There is nothing in God's commandments to us that requires any of us to abdicate our individual responsibilties. If we do that, it springs from fear and desire.

I've never felt that God abandoned me when I asserted my responsibility to step out on my own. I had to address my own fears.

Angel Darling said...

We have our own journeys, we come to our own conclusions. Not better, not worse, just our own journey.

I feel that ss long as folks are not causing harm to themselves or others, we are free to believe what we choose. That's the beauty of this country. More power to you Coolred!

Marie said...

I never believed in some of what they taught me in Saudi Arabia, yet I still converted to Islam and found much beauty there, and wise guidance for life.

I've never believed in anything hook, line and sinker, and I used to feel badly because I could not emulate my friends whose entire lives were guided by what they'd been taught in the Riyadh madrassas.

Ultimately, one must walk one's own path, which keeps going, and going, and going...

I've always thought one can pick and choose one's beliefs, even within a tradition.
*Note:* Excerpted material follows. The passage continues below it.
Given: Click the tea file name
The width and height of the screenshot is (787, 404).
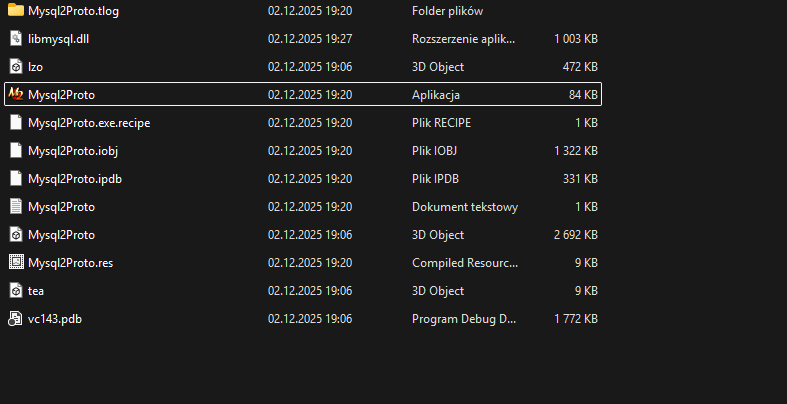Looking at the screenshot, I should coord(36,290).
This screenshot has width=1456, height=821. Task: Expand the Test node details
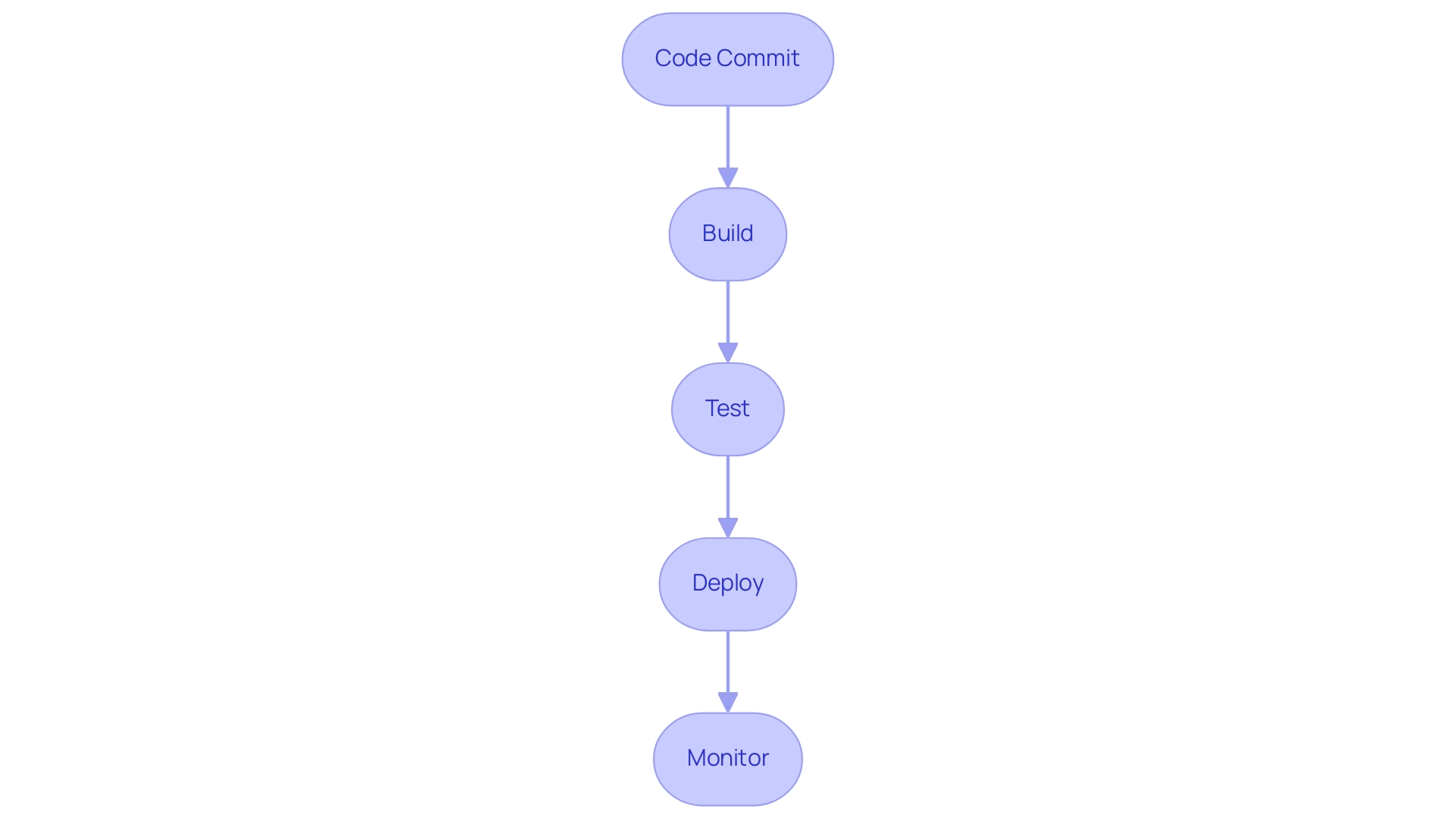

Call me arrogant-- you wouldn't be the first --but why shouldn't a person "take what they need and leave the rest"?

This concept presupposes that somewhere along the path that keeps going, one's needs change.

Stacy said...

Heya
It's been a long ...
I would like to remind you of the Beautiful Quran, the Hadiths are a disgrace to all of Islam and the smart Muslims I know don't follow them. Only the Quran. Islam is beautiful as long as you look only at the Quran, only at Gods words :)

My born and raised Muslim husband treats me like a Queen, his Queen. Not all Muslims believe what you were forced to believe from the Hadiths. Some were taught to Love and respect all women, according to the Quran. Just because yours was taught disgusting things doesn't make Islam a disgusting or disgraceful religion. It still makes it beautiful just filled with alot of uneducated bigots. And in the end they will get theirs for telling lies about Islam. Not the Islam God intended...

I know this is just a road bump in your life and you will return, and God will be waiting for you with open arms as always...

P.S remember that to be a Muslim according to the Quran only means that you believe in One God. No more, no less...
Hope you are well and happy!
Your friend from Bahrain,
Stacy

* said...

Coolred, can I ask how you met your husband, and what took you to Bahrain?

Salma

Coolred38 said...

Angel...thank you and the same to you.

Marahm...taking the good and leaving the rest is a wonderful concept..unfortunately when it comes to religion...too many people take the "rest" and leave the good.

Stacy...I never said Islam was disgusting or that how my husband treated me (which was disgusting) were the reasons I know long find faith in it...as I said..the more I read, the more I leanred...the less convinced I was. In this case, educating myself was the catalyst that started the ball rolling towards leaving it.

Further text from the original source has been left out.